• [To do] Produce a word-for-word copy of the lines from the one that contains "Select the FY19 column header" to the final line of the data below, with all pictures dropped.
Source data START
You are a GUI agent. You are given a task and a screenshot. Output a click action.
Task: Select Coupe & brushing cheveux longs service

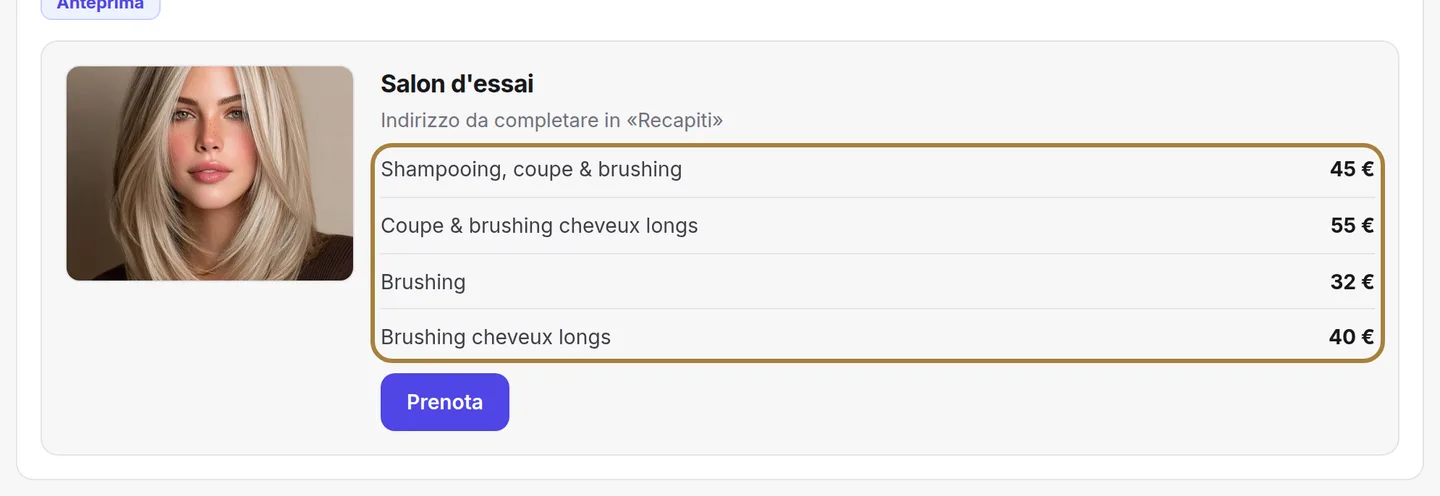coord(878,226)
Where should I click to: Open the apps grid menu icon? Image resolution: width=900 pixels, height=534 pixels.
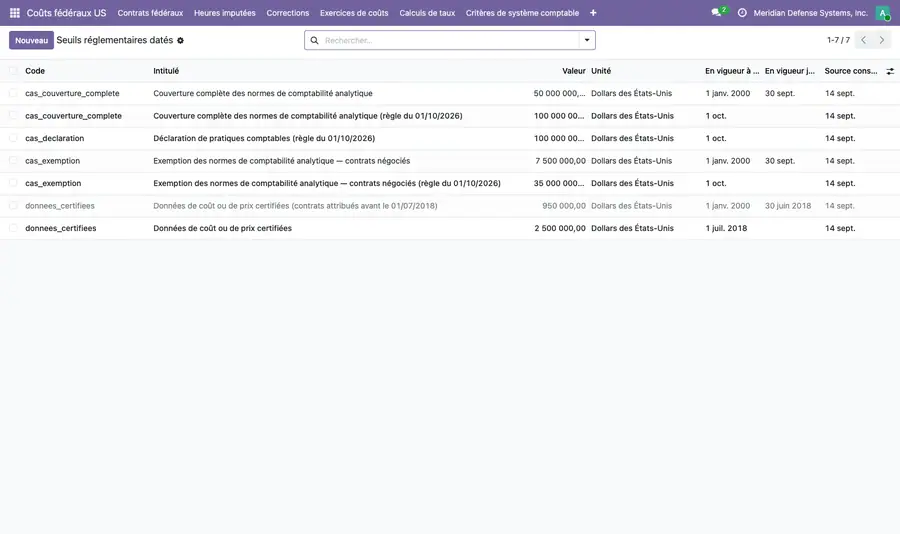tap(15, 13)
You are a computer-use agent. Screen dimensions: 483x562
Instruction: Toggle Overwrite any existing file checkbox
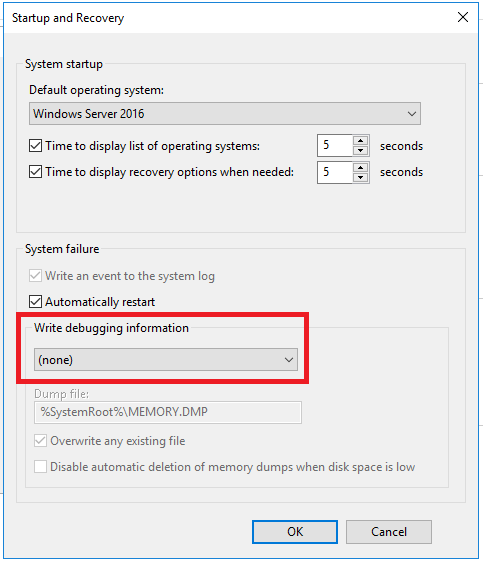(40, 441)
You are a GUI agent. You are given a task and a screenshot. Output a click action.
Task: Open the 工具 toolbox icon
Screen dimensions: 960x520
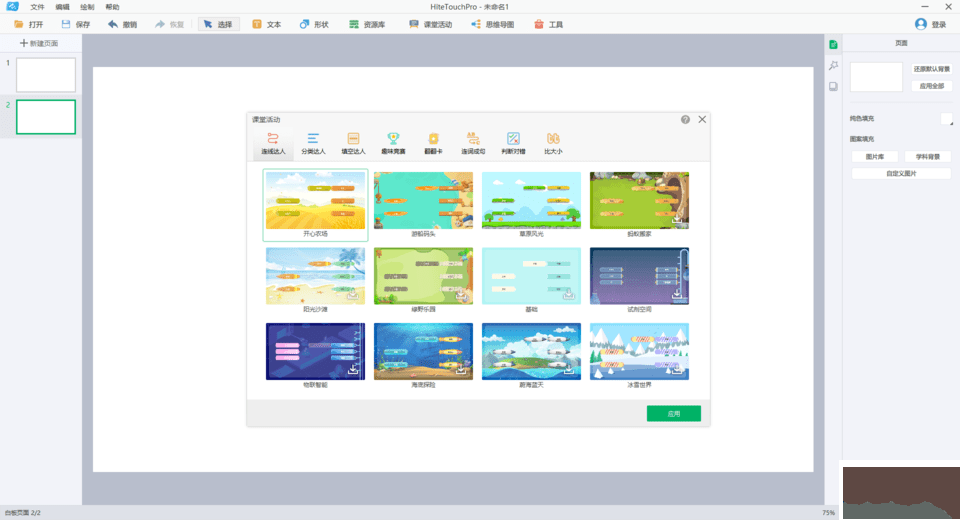[539, 24]
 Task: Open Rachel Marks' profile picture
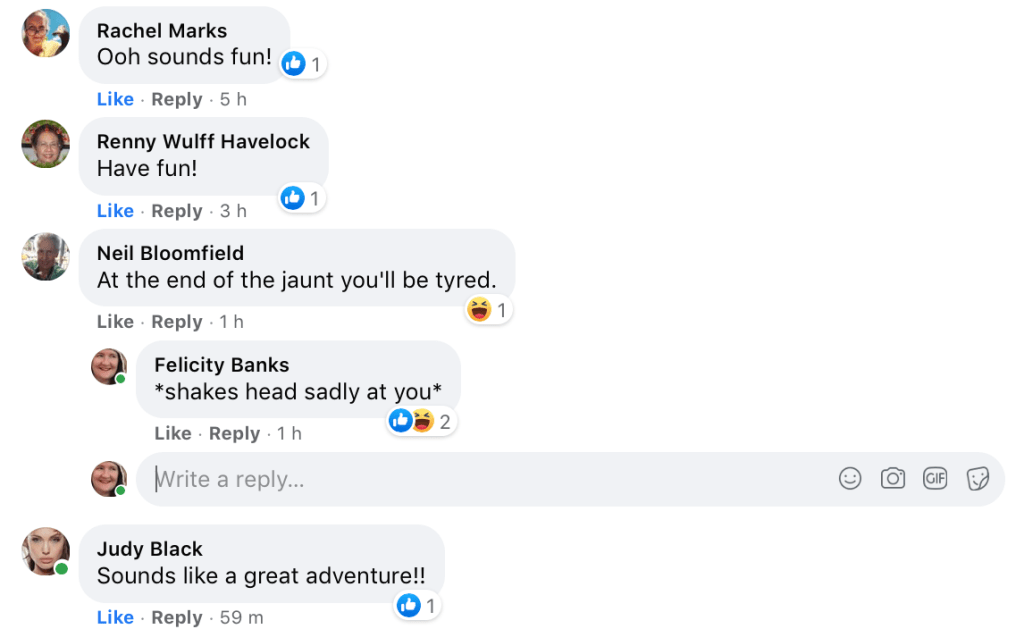point(46,33)
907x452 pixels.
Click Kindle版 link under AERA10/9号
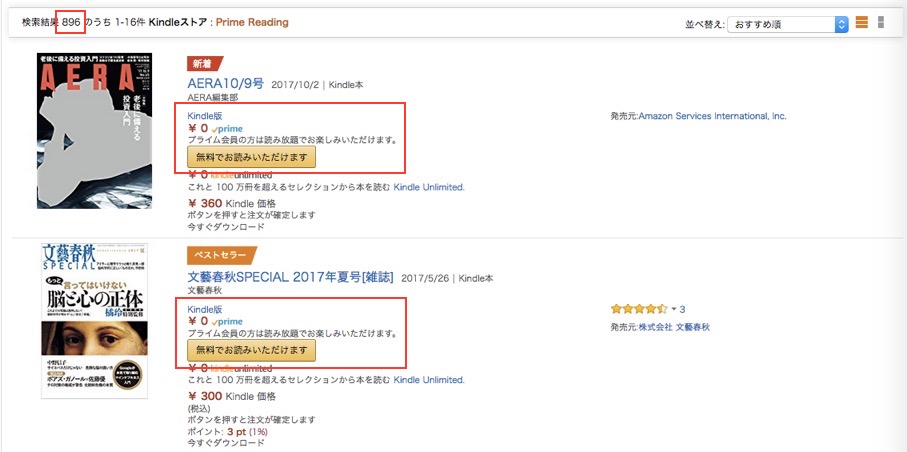[205, 116]
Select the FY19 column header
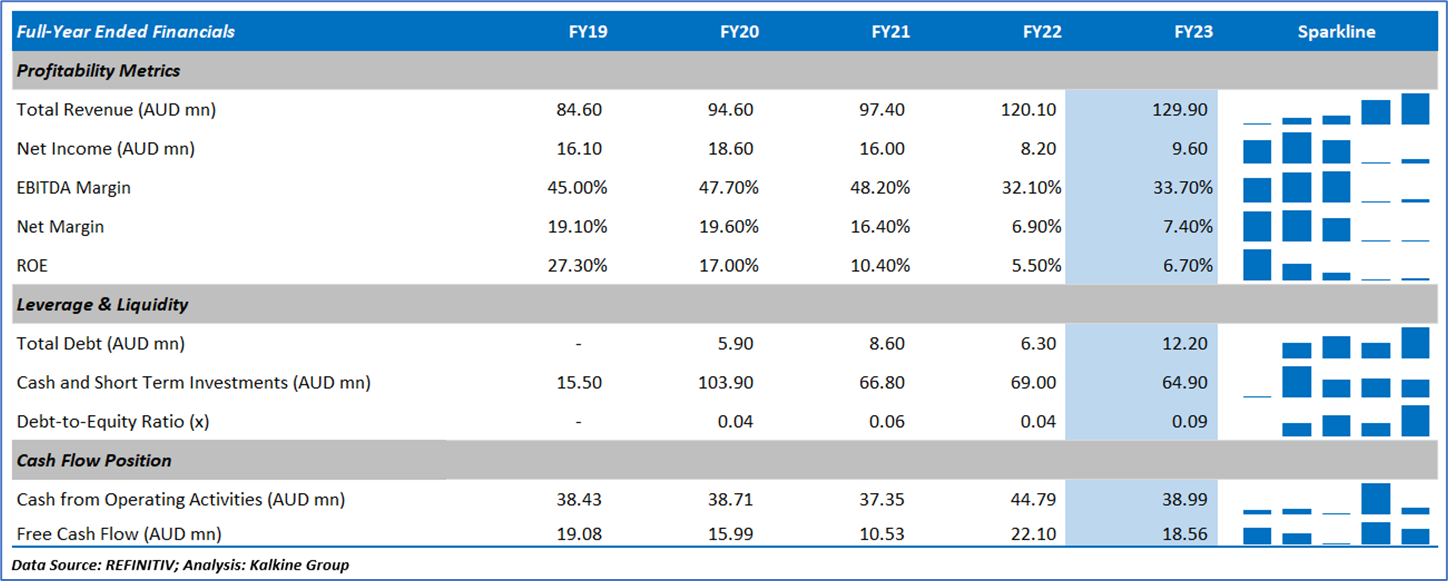 click(587, 32)
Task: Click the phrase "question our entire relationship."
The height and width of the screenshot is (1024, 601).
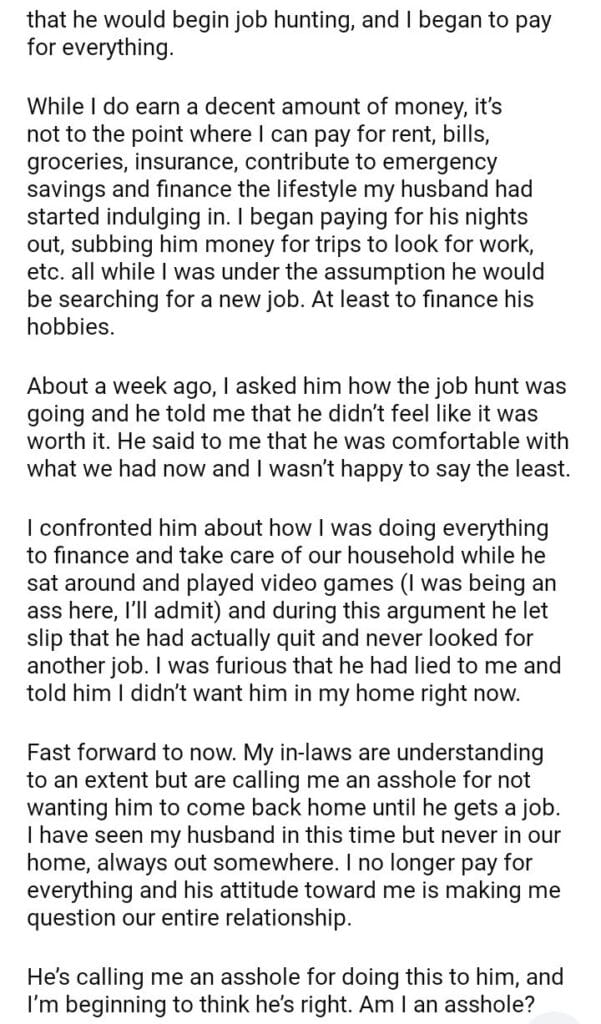Action: tap(185, 915)
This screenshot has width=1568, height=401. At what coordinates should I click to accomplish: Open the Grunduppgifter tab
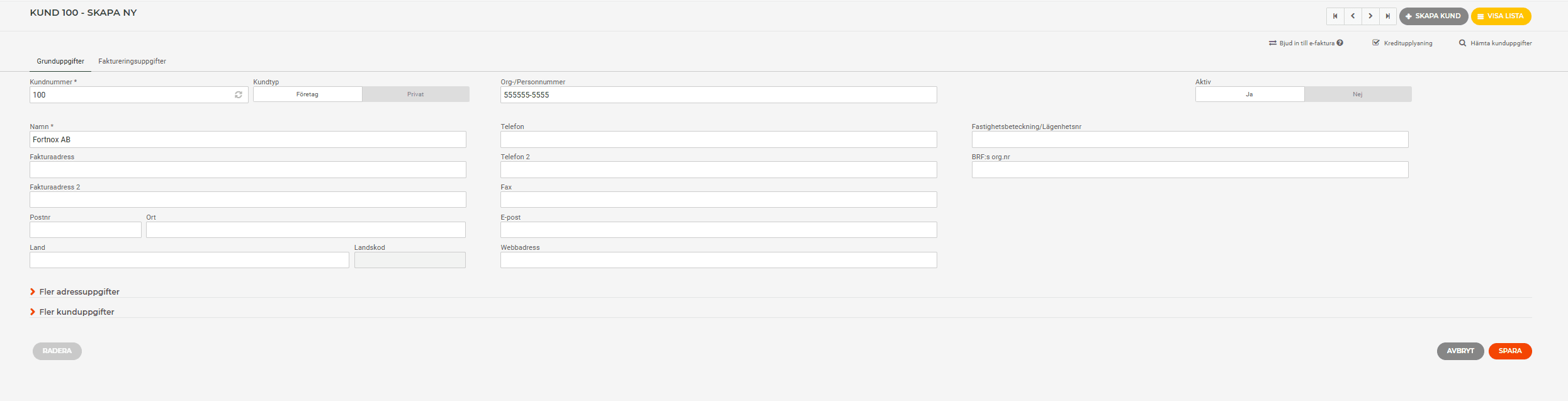click(x=60, y=61)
Source data END
• [Your response]
Select the FY19 column header
 click(587, 32)
Task: Click the phrase "question our entire relationship."
The height and width of the screenshot is (1024, 601).
Action: tap(185, 915)
This screenshot has width=1568, height=401. At what coordinates should I click to accomplish: Open the Grunduppgifter tab
click(x=60, y=61)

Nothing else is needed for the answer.